◆ What is expected:
Each line of the data that includes "menu" must be copied.

◆ Data excerpts:
□ □ □ □ □ □ □
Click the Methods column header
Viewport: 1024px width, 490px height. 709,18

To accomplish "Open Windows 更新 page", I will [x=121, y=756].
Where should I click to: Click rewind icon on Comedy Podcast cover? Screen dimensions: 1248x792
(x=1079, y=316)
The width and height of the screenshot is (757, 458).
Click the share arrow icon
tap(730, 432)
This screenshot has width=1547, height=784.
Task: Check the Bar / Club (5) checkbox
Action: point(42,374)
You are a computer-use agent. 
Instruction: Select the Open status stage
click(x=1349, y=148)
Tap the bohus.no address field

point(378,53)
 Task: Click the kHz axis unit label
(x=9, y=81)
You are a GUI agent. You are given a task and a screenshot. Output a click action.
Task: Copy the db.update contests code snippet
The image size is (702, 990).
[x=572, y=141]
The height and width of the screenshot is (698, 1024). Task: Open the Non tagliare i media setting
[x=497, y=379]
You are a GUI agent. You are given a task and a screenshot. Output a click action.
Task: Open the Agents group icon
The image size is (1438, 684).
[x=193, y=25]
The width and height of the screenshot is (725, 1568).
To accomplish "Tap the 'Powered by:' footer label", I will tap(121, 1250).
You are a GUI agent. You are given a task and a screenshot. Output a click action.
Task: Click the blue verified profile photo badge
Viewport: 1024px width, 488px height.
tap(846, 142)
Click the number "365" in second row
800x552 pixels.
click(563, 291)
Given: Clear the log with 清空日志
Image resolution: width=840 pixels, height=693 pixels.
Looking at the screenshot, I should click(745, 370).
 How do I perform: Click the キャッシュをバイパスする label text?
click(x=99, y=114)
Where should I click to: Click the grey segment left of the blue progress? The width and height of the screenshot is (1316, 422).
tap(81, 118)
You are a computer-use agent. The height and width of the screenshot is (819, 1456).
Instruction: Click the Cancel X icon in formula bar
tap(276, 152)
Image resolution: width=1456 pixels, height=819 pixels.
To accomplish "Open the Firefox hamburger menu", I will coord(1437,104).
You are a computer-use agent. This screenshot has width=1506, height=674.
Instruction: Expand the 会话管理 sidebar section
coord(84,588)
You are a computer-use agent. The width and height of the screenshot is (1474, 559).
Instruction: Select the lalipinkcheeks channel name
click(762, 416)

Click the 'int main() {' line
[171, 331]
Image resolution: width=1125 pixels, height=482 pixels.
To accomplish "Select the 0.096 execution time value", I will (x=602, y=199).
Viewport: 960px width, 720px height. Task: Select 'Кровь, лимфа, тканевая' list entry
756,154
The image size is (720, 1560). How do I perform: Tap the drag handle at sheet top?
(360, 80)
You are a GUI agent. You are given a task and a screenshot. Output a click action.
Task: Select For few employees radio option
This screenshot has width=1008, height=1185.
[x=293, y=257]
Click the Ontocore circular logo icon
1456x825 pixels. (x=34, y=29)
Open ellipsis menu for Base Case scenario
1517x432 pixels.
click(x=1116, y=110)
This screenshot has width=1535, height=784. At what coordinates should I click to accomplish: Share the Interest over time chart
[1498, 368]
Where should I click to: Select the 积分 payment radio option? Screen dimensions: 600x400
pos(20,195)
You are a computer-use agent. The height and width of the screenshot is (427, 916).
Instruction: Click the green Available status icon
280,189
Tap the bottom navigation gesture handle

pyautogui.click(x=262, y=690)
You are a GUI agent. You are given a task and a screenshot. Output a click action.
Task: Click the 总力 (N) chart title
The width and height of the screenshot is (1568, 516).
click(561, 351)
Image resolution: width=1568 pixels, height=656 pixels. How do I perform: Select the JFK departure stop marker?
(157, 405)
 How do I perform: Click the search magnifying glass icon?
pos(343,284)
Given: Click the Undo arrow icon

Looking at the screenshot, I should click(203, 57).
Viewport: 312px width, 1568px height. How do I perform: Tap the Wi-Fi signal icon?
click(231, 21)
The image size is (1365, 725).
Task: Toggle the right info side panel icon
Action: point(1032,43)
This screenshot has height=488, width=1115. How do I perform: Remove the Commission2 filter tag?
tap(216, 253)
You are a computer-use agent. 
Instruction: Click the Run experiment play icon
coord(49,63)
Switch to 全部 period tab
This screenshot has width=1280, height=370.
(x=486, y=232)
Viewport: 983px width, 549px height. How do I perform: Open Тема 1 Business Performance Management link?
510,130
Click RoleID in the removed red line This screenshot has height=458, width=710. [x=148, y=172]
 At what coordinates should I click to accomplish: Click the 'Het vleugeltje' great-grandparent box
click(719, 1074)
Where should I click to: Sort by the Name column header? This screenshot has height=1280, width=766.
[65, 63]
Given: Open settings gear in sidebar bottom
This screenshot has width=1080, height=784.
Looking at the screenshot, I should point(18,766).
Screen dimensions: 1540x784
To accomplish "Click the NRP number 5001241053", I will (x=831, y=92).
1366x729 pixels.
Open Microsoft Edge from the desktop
□ □ □ □ □ □ □
◆ Answer for the task:
To accomplish "Open the Firefox hamburger menu", I will coord(1437,104).
Open ellipsis menu for Base Case scenario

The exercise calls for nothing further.